Goal of the exercise
Reproduce the records word for word, from the line containing "Click the Select Workflow document arrow icon" through the end of the records, both included. Leave the pictures out of your answer.

Material for this exercise
§ §
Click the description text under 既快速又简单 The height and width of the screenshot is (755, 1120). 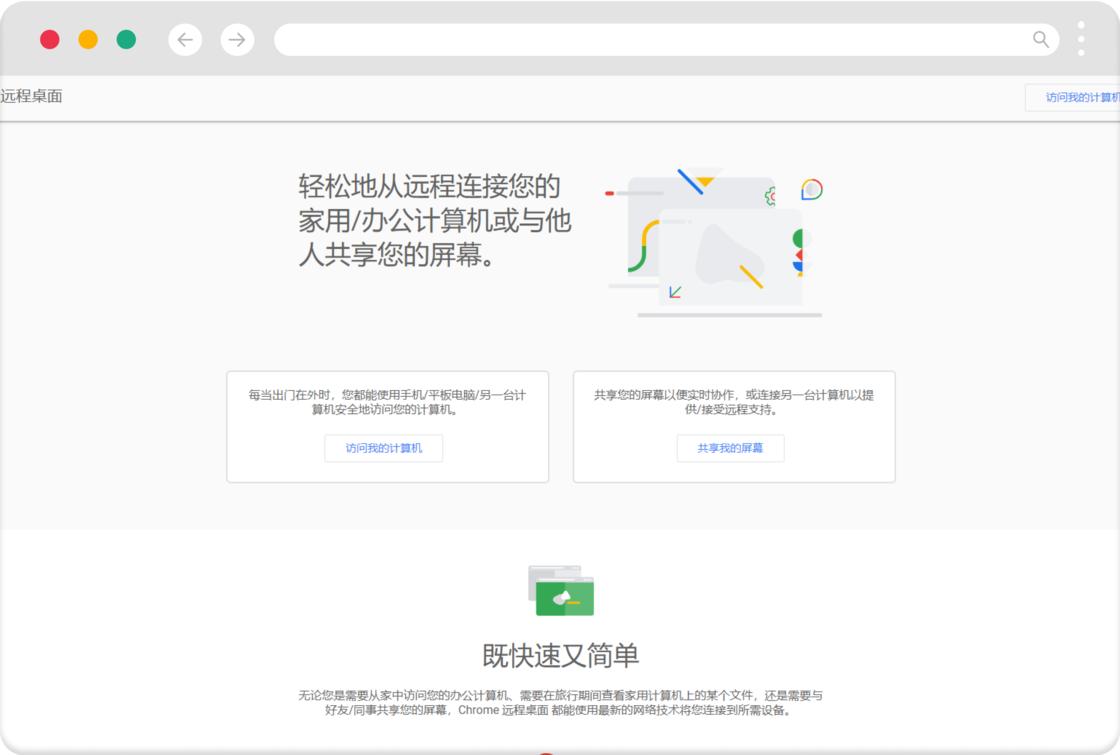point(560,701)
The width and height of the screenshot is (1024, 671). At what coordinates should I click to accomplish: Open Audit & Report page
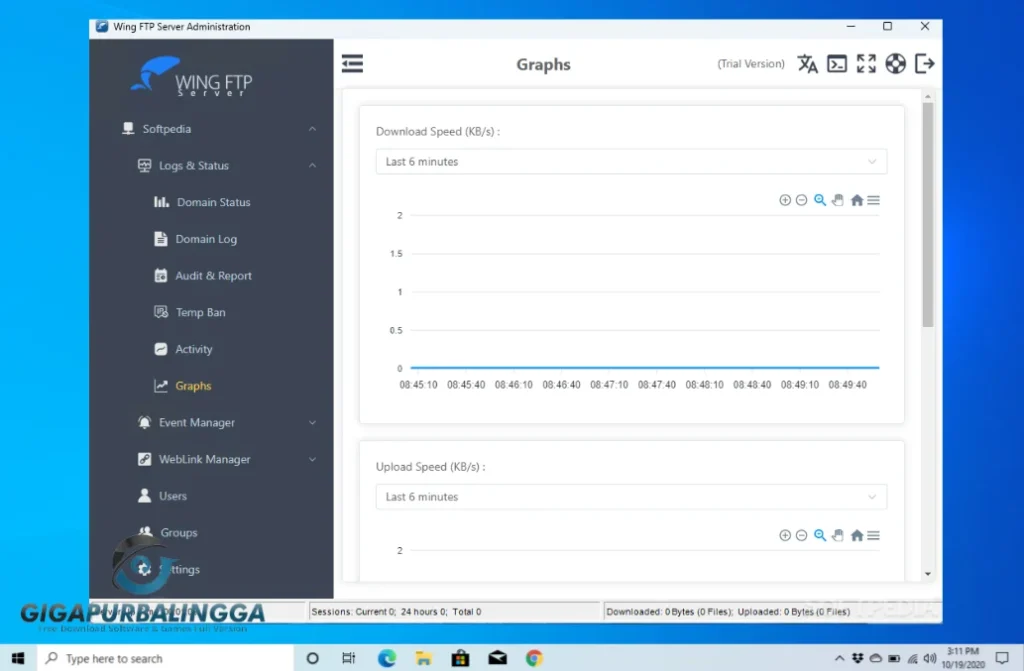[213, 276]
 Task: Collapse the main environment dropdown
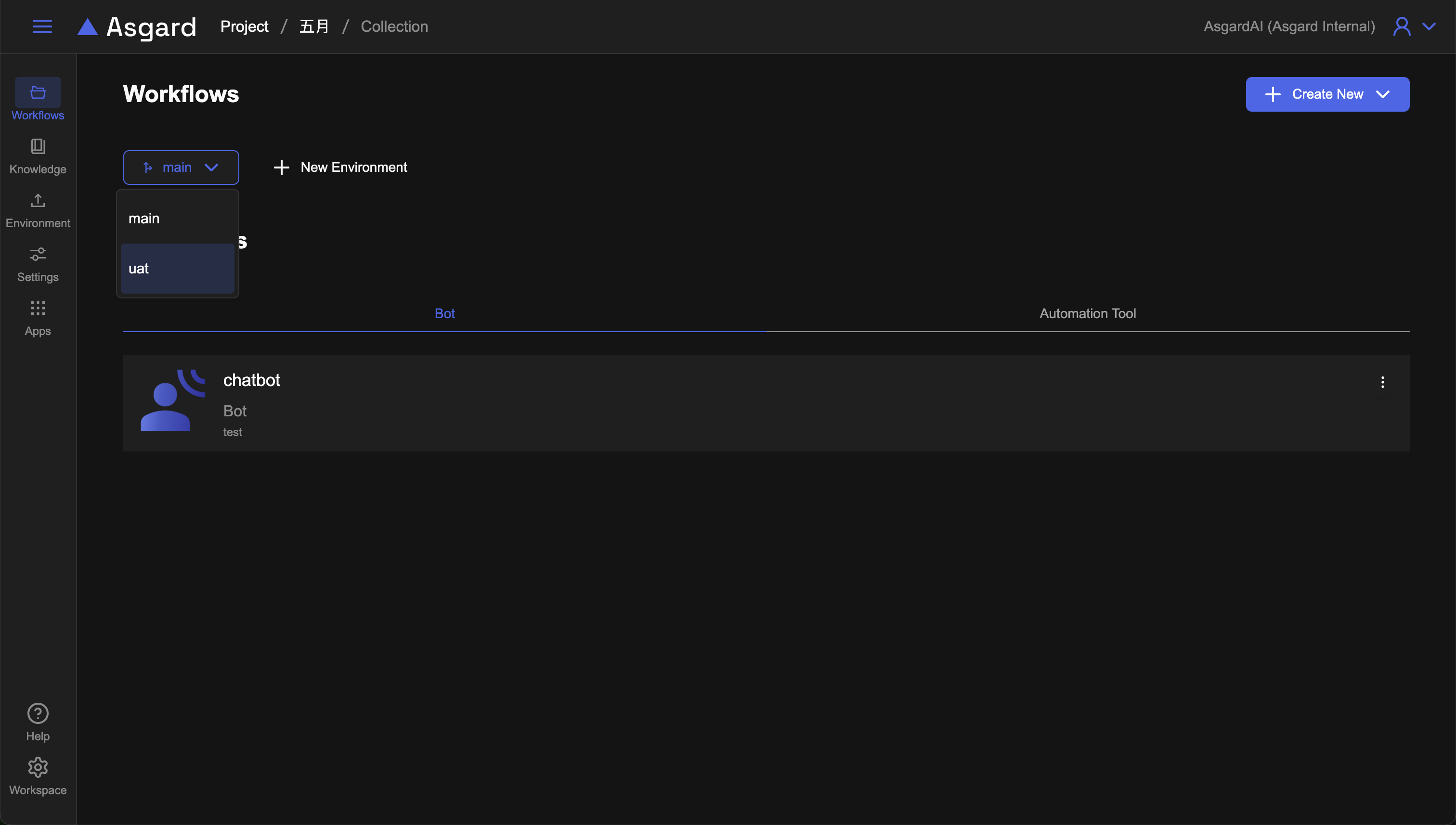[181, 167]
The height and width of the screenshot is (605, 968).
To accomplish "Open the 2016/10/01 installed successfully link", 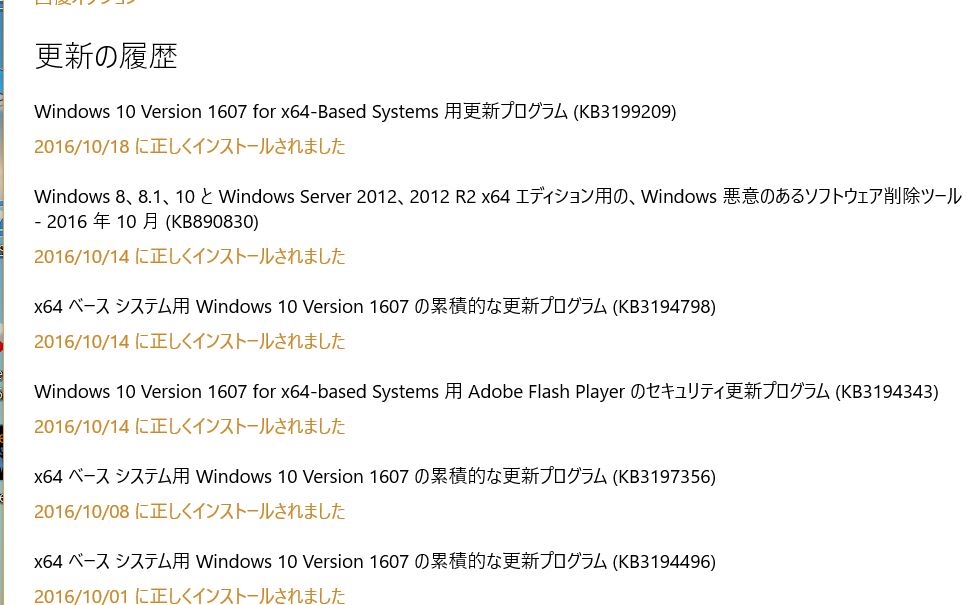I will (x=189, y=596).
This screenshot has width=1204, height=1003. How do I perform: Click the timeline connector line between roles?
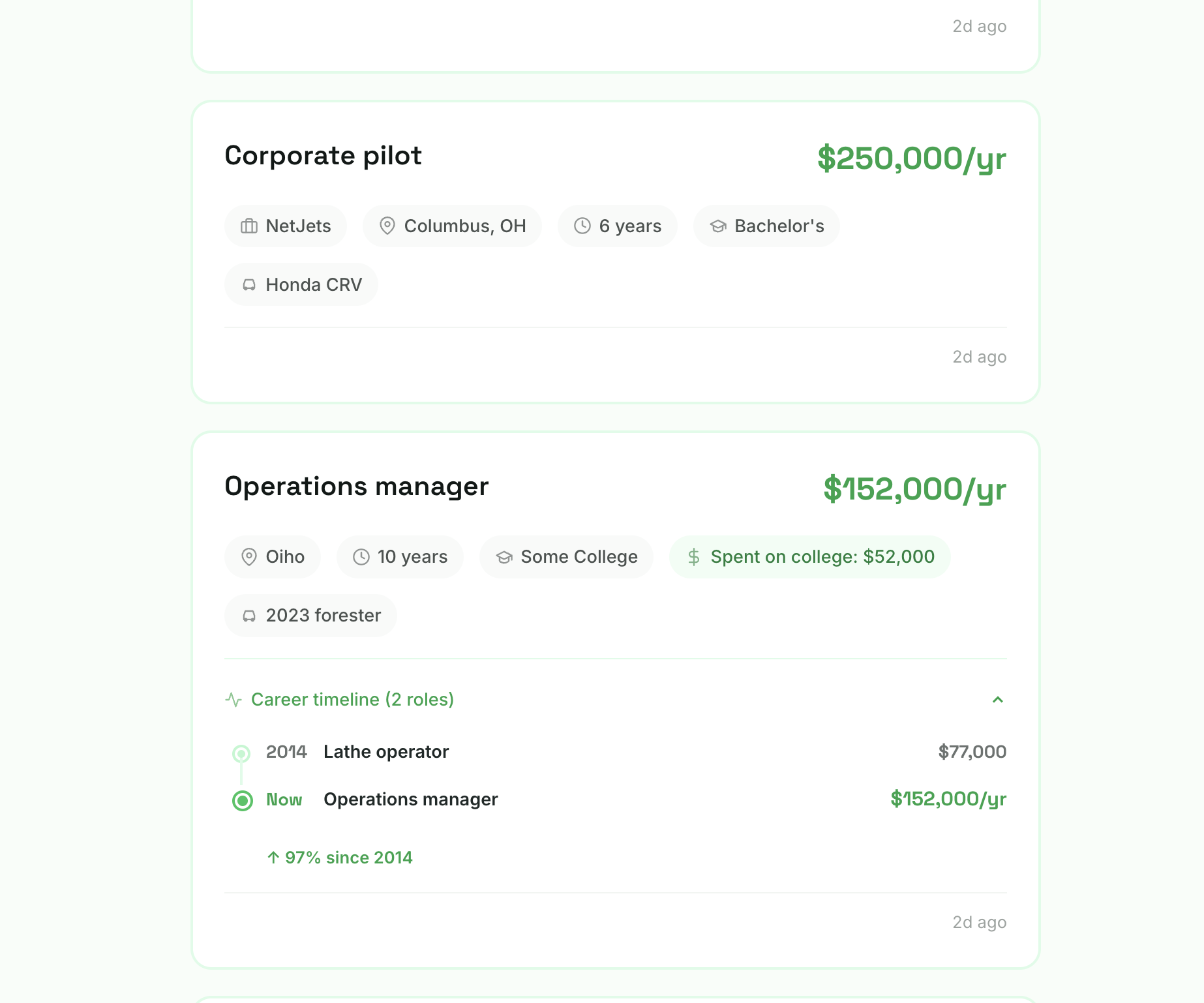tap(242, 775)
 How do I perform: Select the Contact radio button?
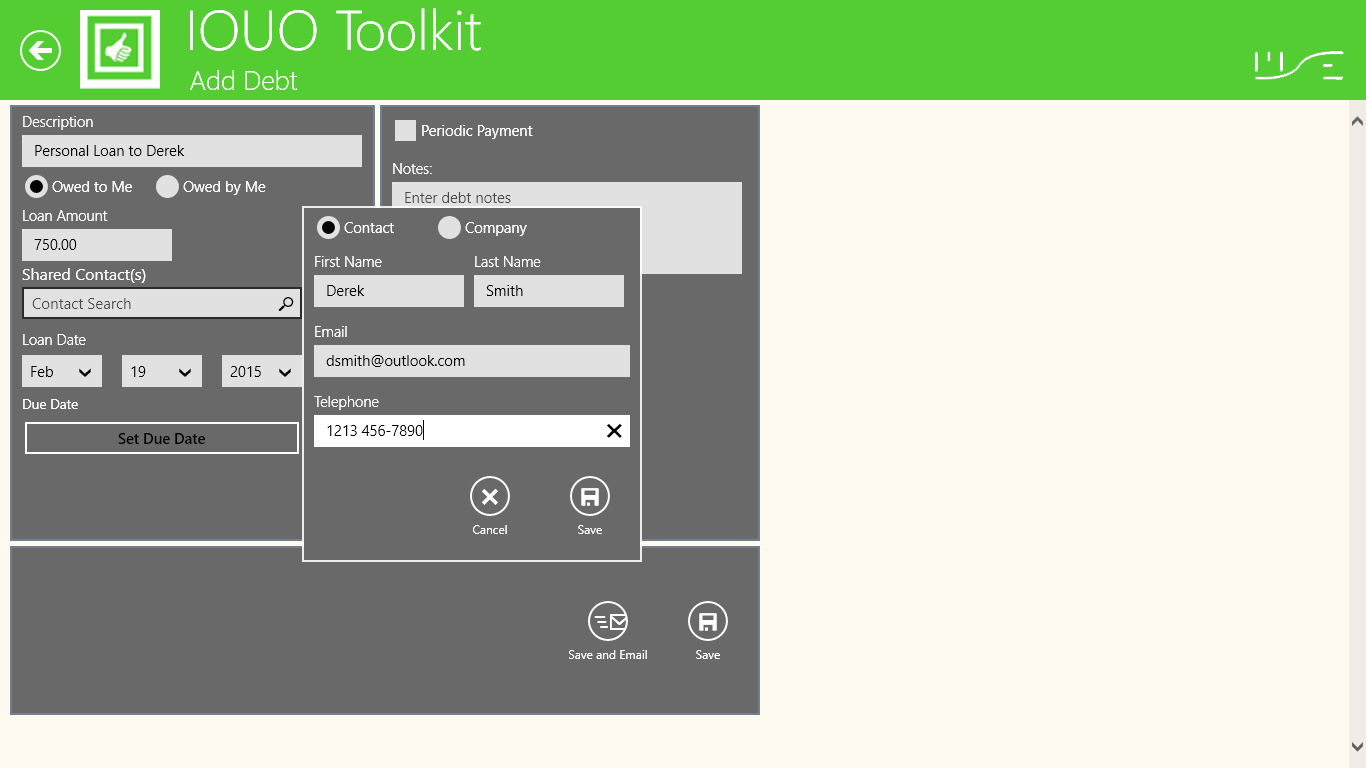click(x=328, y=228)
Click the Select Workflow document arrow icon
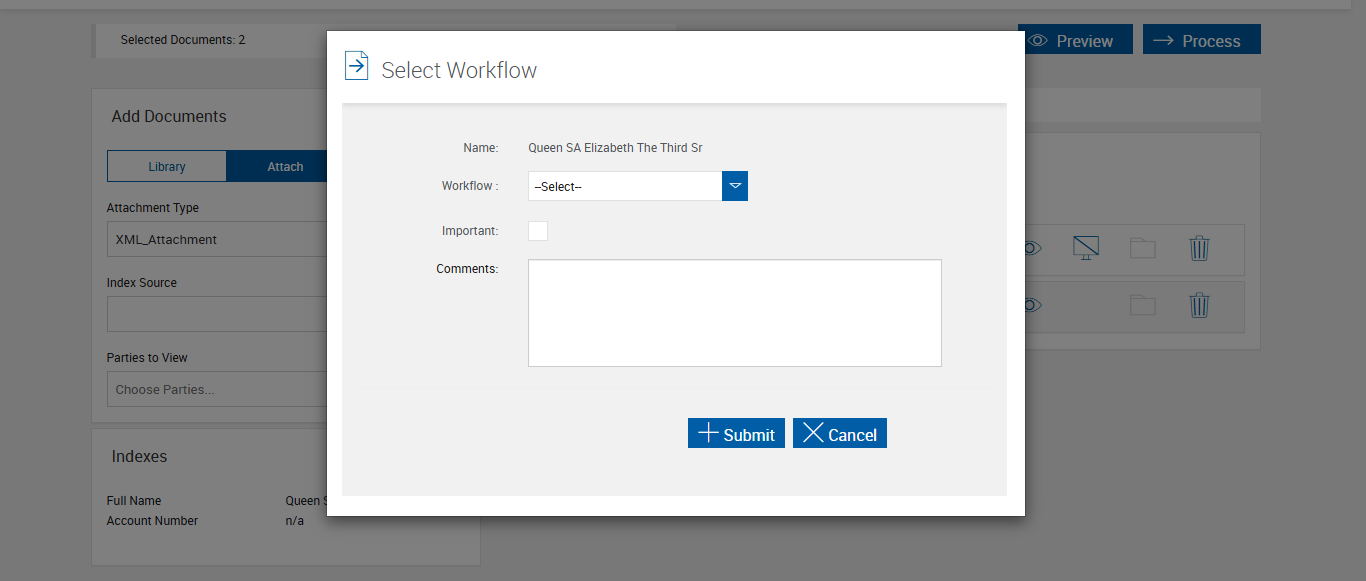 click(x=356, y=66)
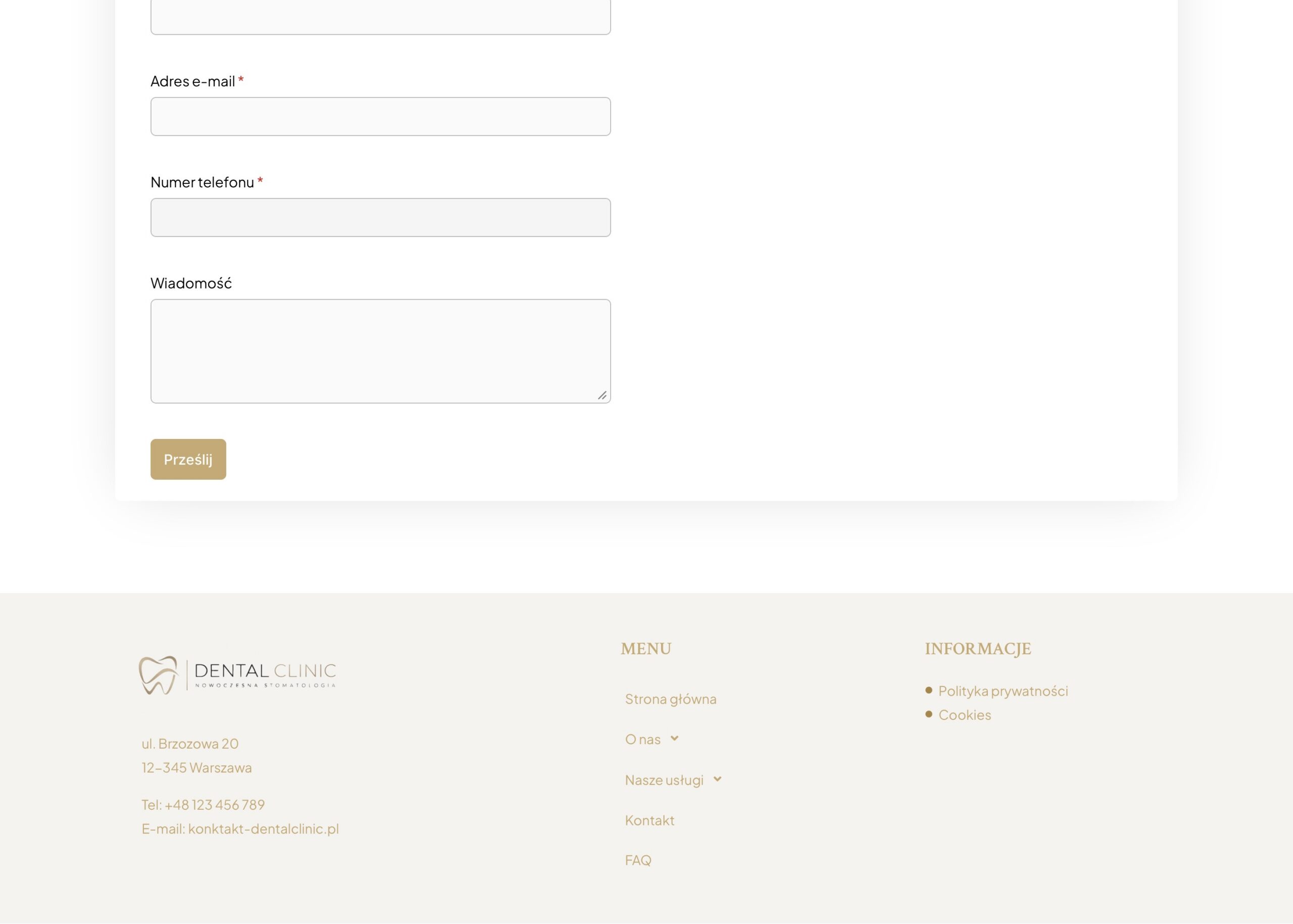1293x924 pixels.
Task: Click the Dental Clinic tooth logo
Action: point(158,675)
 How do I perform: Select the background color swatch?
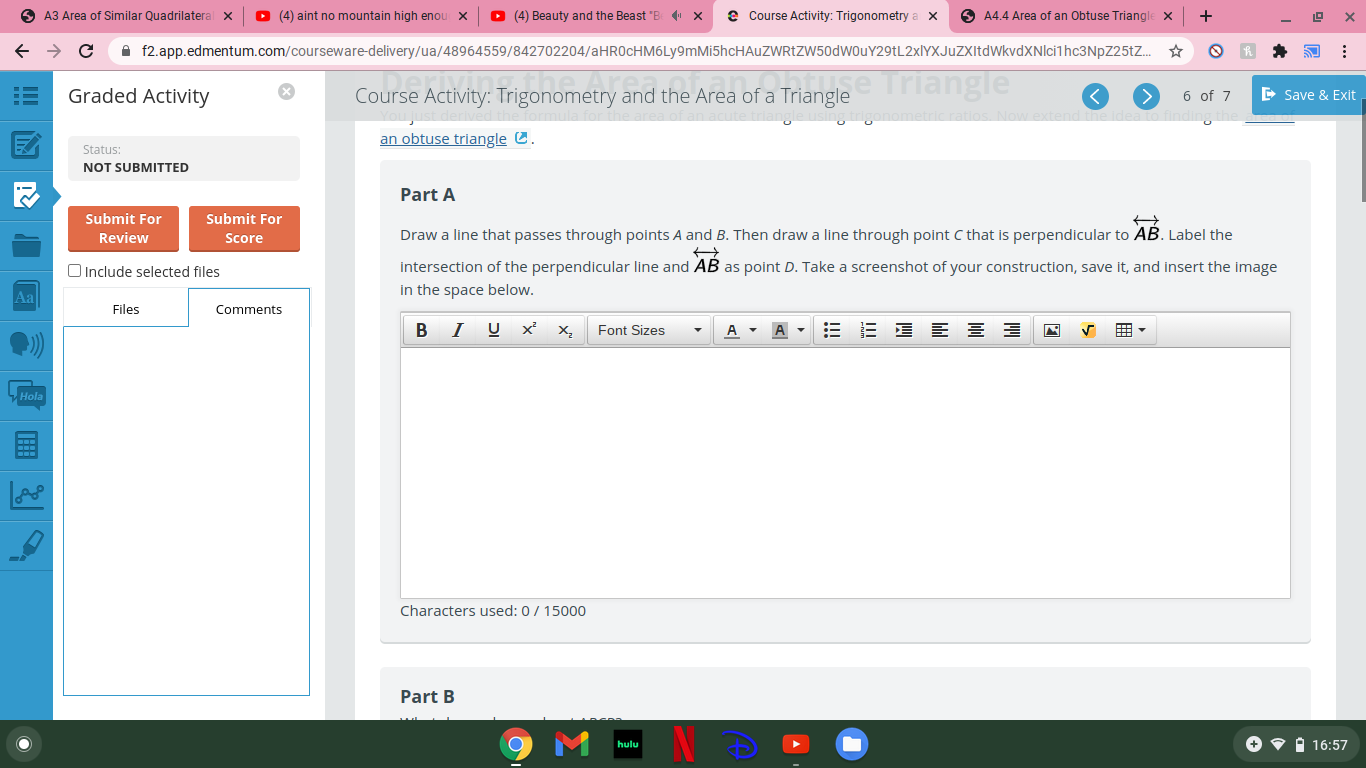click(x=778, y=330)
§ §
Expected output
Click the Select Workflow document arrow icon
 click(x=356, y=66)
1293x924 pixels.
Task: Click the Dental Clinic tooth logo
Action: point(158,675)
 How do I perform: Select the background color swatch?
click(x=778, y=330)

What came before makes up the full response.